“Councils are playing checkers with people’s lives”, says Ross Kemp, in his new ITV documentary revealing how vulnerable families are moved outside of their boroughs just to keep a roof over their heads.
Kemp was named a Big Issue Changemaker for 2020 after his award-winning Living With series brought mainstream attention to the problem of counting rough sleepers last year.

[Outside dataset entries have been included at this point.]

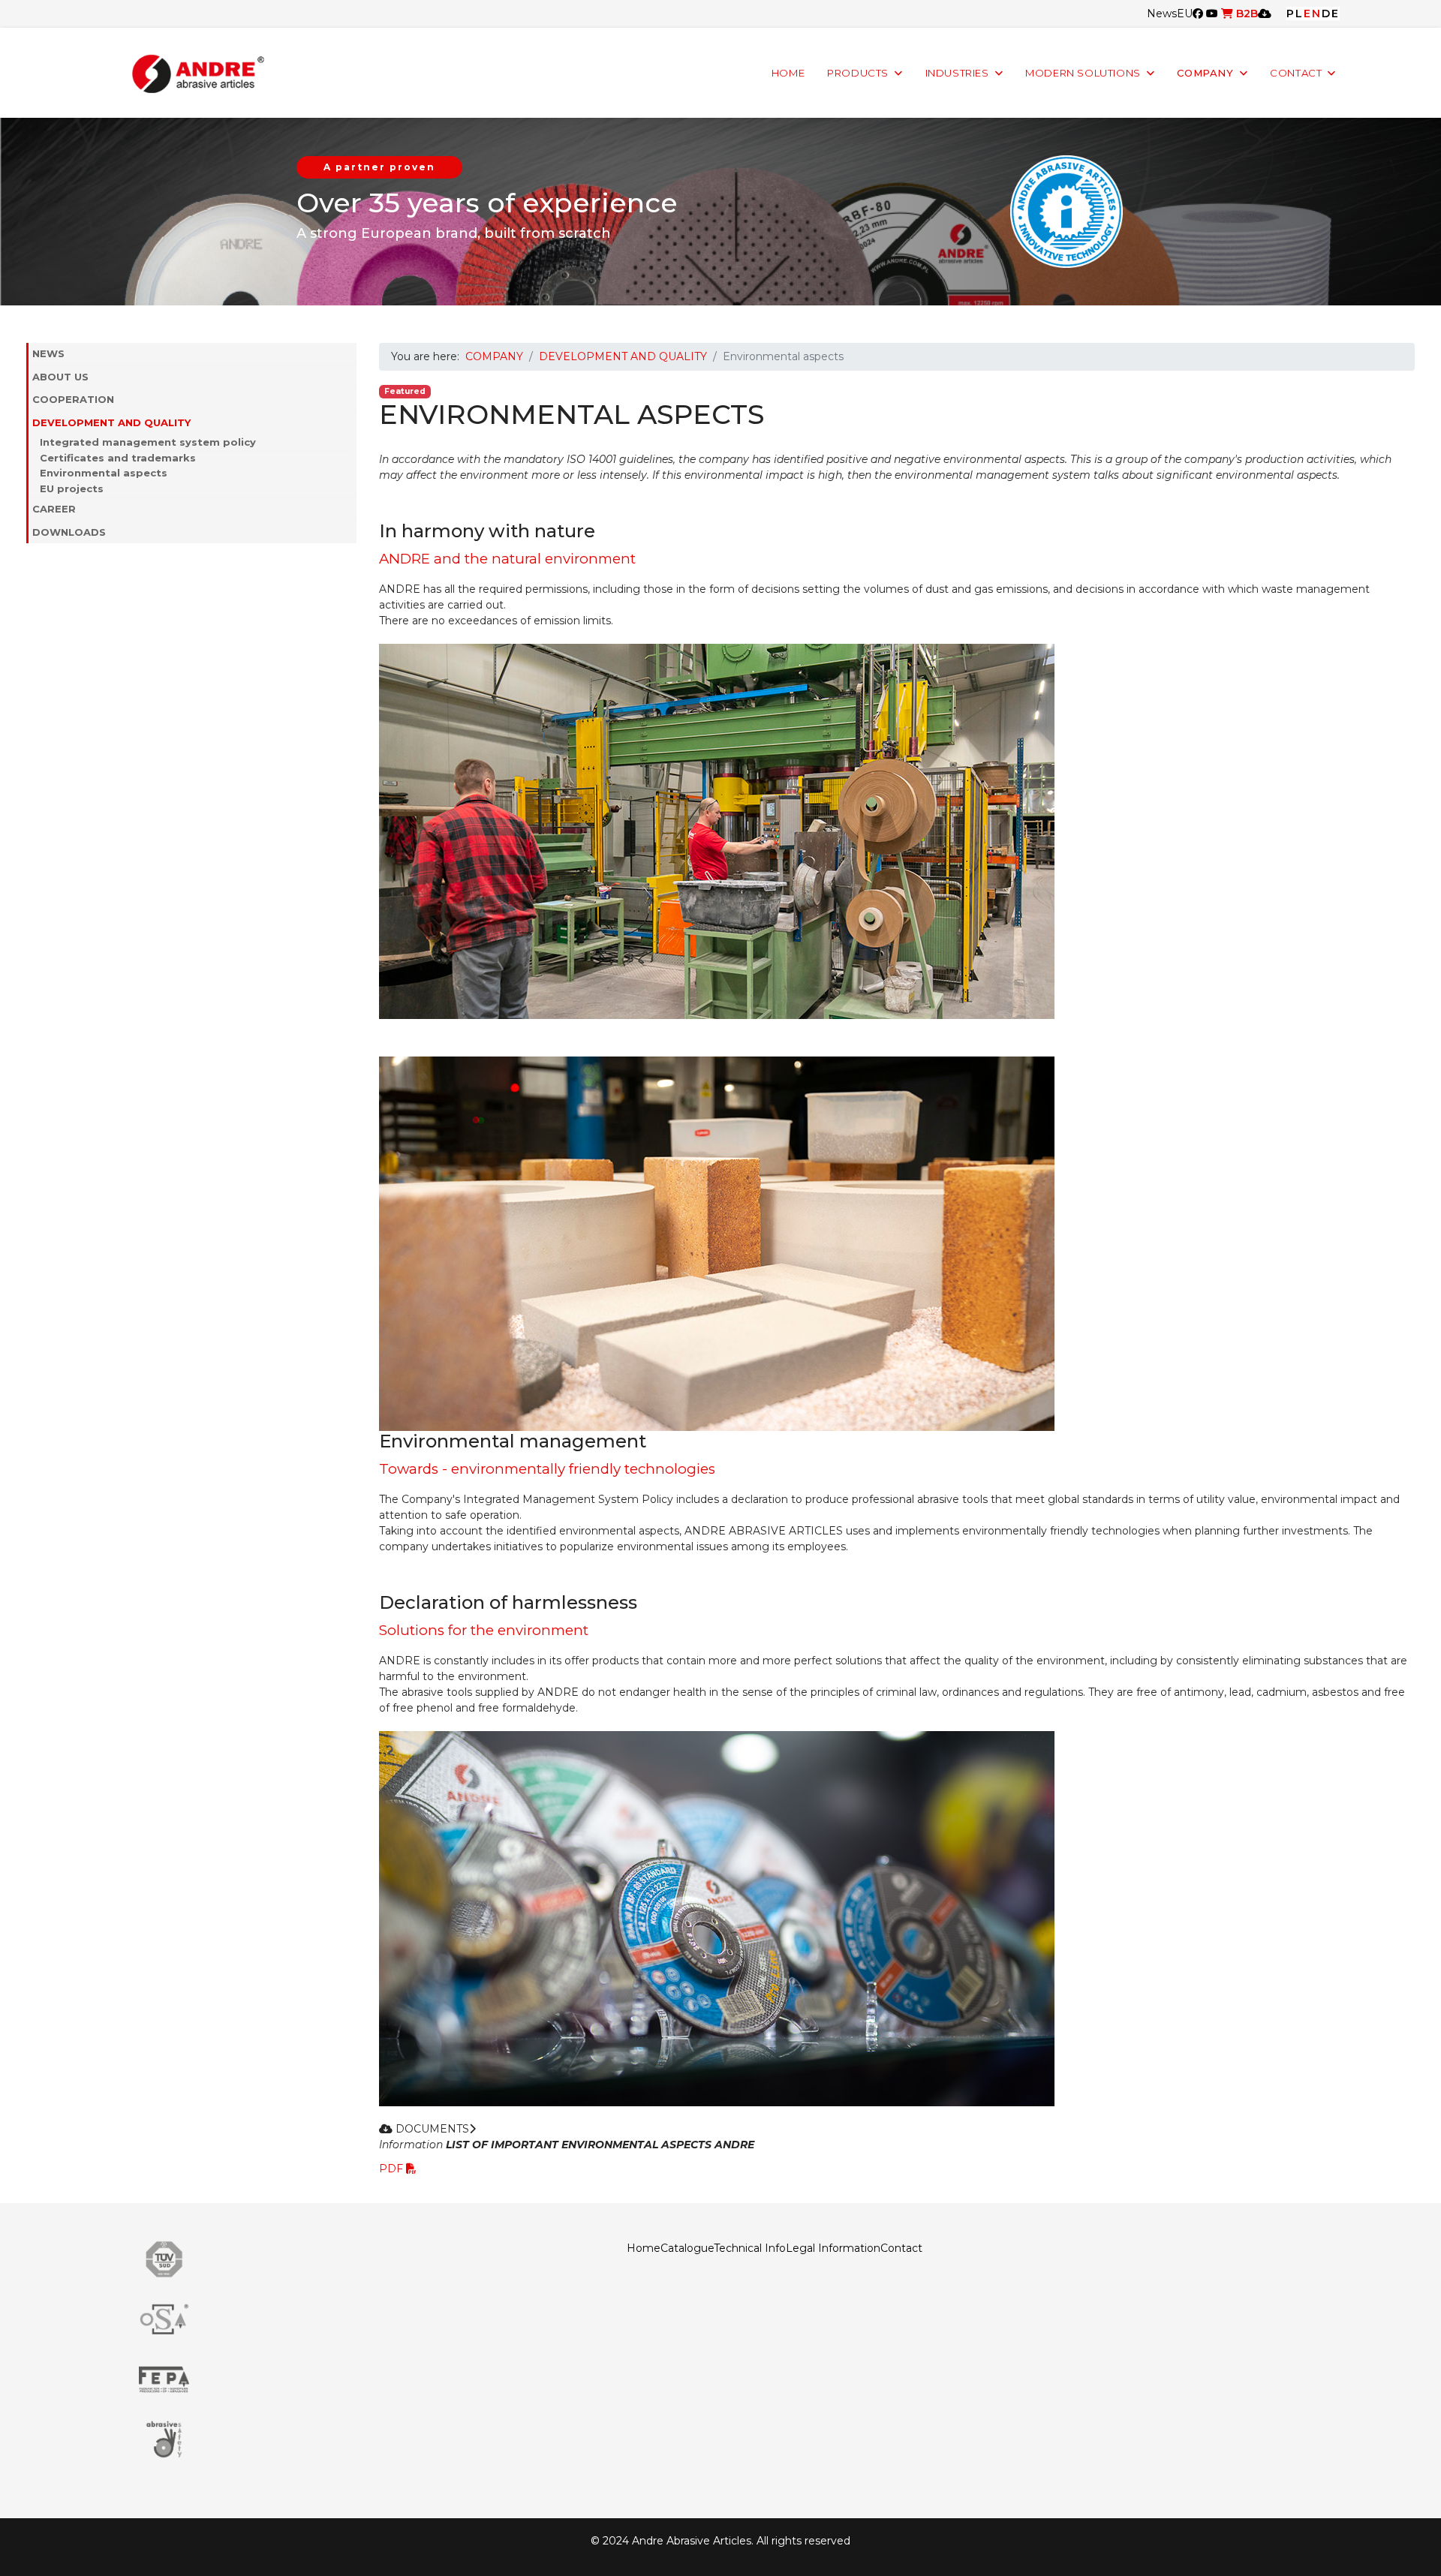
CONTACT (1296, 73)
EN (1313, 13)
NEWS (48, 353)
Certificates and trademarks (118, 458)
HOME (788, 73)
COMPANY (1205, 73)
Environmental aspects (103, 473)
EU (1185, 13)
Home (643, 2248)
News (1162, 13)
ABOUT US (60, 377)
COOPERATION (73, 399)
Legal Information (833, 2248)
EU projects (72, 488)
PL (1295, 13)
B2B (1245, 13)
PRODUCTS (858, 73)
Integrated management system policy (148, 442)
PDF (392, 2168)
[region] (720, 211)
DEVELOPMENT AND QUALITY (111, 422)
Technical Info (750, 2248)
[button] (348, 377)
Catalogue (687, 2248)
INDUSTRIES (957, 73)
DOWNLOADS (69, 532)
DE (1331, 13)
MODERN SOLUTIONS (1083, 73)
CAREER (54, 509)
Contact (901, 2248)
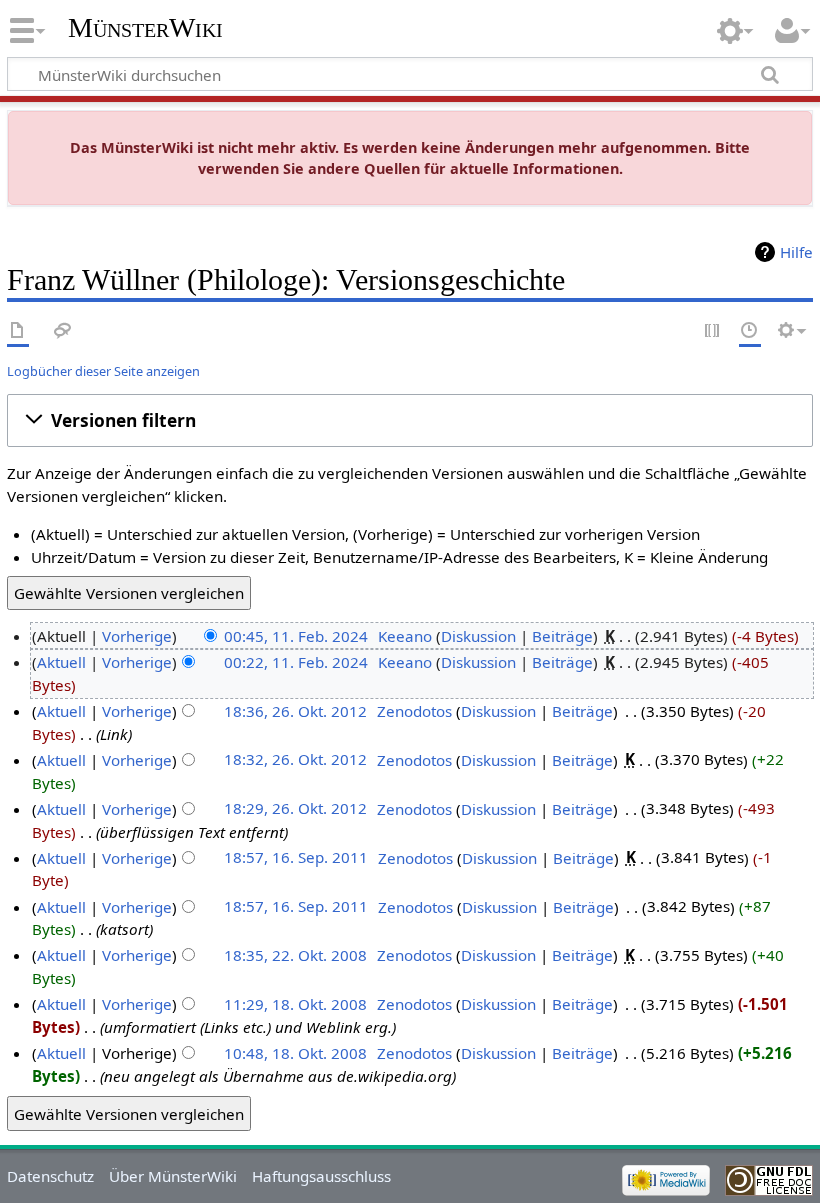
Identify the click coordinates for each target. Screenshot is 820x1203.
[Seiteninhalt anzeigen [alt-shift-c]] (18, 331)
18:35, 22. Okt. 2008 (295, 955)
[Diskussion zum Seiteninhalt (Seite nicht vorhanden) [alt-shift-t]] (63, 331)
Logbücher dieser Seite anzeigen (103, 371)
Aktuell (61, 662)
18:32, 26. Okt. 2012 (295, 760)
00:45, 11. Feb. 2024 (296, 636)
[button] (410, 420)
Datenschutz (50, 1176)
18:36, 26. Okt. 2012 (295, 711)
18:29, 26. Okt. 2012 (295, 809)
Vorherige (137, 636)
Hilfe (796, 252)
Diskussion (478, 636)
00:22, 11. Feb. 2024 (296, 662)
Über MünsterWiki (173, 1176)
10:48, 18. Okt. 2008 (295, 1053)
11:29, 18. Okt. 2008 (295, 1004)
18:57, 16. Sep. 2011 (296, 858)
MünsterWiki (145, 27)
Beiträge (562, 636)
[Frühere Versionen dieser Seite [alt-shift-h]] (750, 331)
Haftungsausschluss (321, 1176)
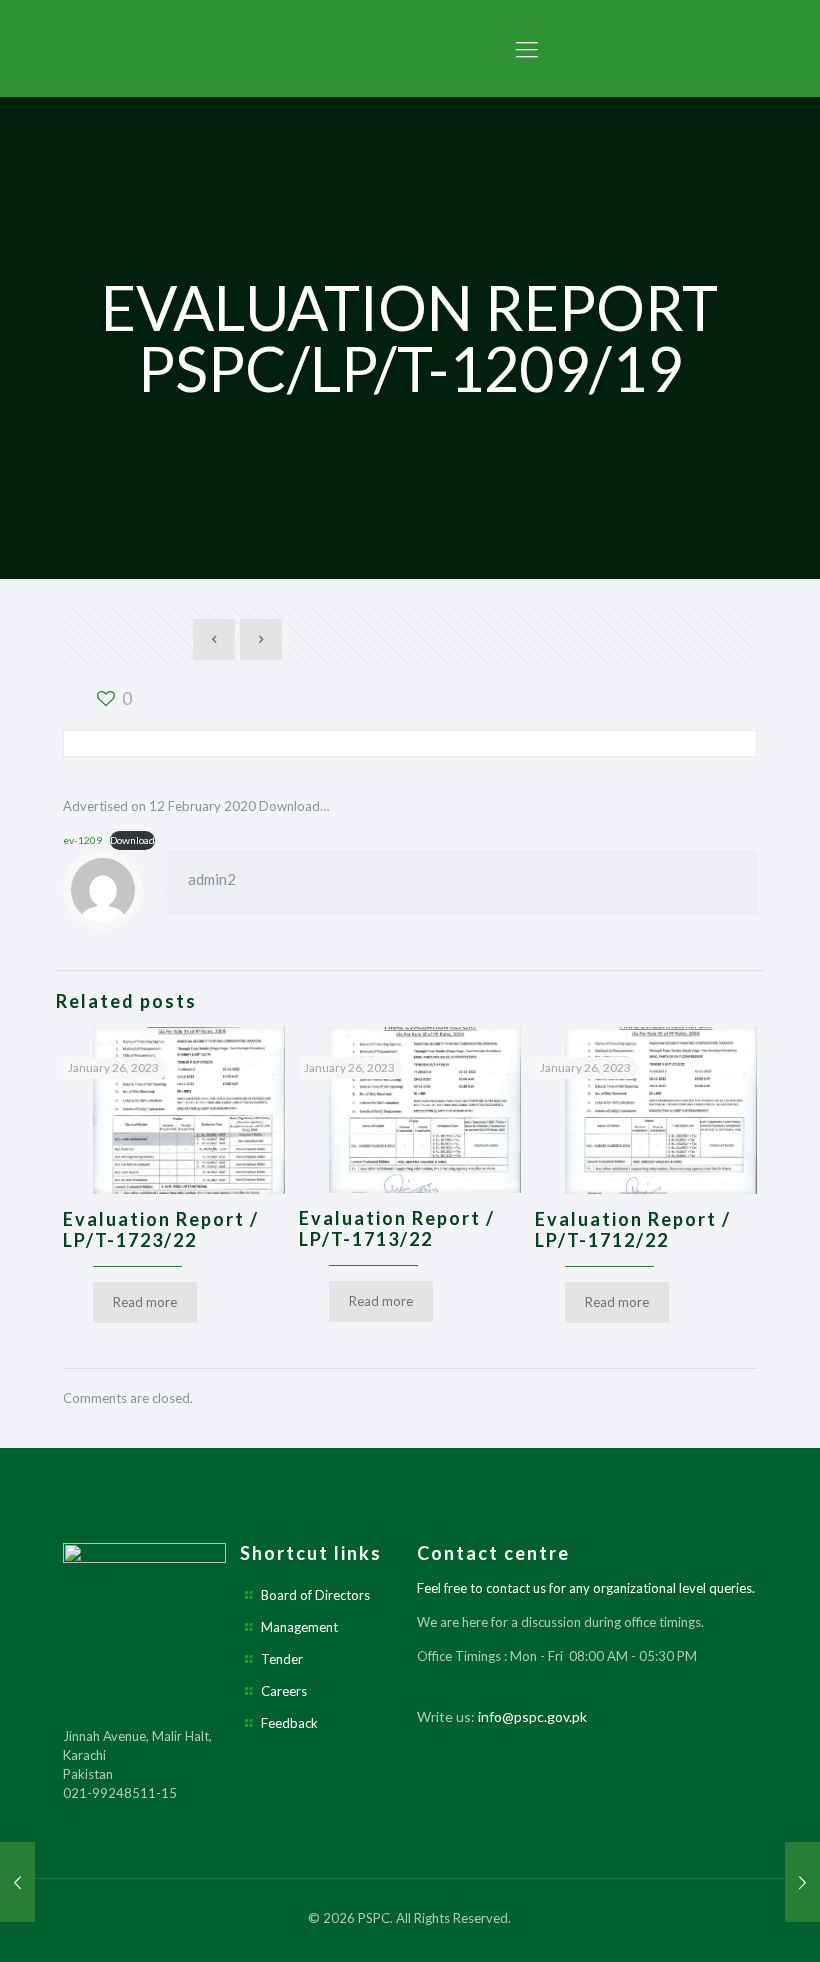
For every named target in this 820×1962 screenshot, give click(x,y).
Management (299, 1627)
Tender (282, 1659)
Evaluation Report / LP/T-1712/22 (633, 1229)
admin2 (212, 879)
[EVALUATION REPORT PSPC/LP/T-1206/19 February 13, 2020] (17, 1882)
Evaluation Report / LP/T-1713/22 (397, 1228)
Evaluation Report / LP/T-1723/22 (161, 1229)
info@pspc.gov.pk (532, 1716)
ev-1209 (82, 840)
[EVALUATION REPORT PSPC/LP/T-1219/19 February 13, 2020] (802, 1882)
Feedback (289, 1723)
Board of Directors (315, 1595)
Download (132, 840)
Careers (284, 1691)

Tonight he turns his attentions to homelessness once more, revealing the stories of some of the 24,000 people left with little choice but to move sometimes hundreds of miles from where they live because the housing crisis means that their local authority has no place to offer them.
Kemp’s investigation found that northern cities such as Bradford have received at least 290 households from 31 different boroughs over the last two years. The influx of families from London, Kent and Essex is putting pressure on services and schools to meet demand.
And 60 councils have failed to inform other local authorities that they are housing people in their area, despite a legal duty do so. The widespread practice has seen 28,000 households moved out of their boroughs every year, moving a total distance of more than 350,000 miles in the last two years.
The programme, which was filmed before and during the Covid-19 lockdown, tells the stories of Jade and William – two neighbours who live in a former insurance office block on an industrial estate in Wimbledon despite hailing from Tower Hamlets on the other side of London.